Collected data entries:
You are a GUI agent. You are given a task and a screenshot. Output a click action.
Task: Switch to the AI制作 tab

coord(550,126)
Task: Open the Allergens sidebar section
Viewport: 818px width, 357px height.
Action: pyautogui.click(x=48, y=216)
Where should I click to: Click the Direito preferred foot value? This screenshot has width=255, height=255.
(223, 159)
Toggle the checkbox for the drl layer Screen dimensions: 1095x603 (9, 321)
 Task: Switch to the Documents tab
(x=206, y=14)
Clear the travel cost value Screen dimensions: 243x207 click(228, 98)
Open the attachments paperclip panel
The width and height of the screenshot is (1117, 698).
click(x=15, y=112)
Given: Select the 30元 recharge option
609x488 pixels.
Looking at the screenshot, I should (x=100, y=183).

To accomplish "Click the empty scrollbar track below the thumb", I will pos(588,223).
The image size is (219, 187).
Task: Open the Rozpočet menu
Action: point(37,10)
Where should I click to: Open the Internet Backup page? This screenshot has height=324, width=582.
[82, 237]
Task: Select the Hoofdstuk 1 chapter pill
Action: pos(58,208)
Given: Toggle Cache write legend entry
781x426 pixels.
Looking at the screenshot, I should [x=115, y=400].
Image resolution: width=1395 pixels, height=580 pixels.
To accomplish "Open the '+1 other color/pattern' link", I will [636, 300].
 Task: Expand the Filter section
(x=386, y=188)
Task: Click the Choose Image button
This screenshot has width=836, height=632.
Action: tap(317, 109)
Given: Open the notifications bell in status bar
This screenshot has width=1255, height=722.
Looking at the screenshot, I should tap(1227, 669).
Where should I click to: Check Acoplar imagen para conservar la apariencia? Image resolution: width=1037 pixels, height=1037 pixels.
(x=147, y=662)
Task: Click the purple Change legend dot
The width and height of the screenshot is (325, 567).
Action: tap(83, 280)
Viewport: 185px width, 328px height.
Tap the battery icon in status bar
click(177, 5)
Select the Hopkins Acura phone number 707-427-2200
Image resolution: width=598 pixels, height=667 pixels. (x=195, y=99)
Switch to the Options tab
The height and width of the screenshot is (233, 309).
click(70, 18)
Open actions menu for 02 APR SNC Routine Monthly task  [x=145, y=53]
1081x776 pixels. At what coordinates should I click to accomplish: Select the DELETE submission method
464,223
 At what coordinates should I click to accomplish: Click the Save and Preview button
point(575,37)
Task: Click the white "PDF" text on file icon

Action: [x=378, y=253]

Assigned task: Each line of the records that contains the string "legend" must be copied.

Solution for this task:
Given: Toggle Cache write legend entry
Task: Click the purple Change legend dot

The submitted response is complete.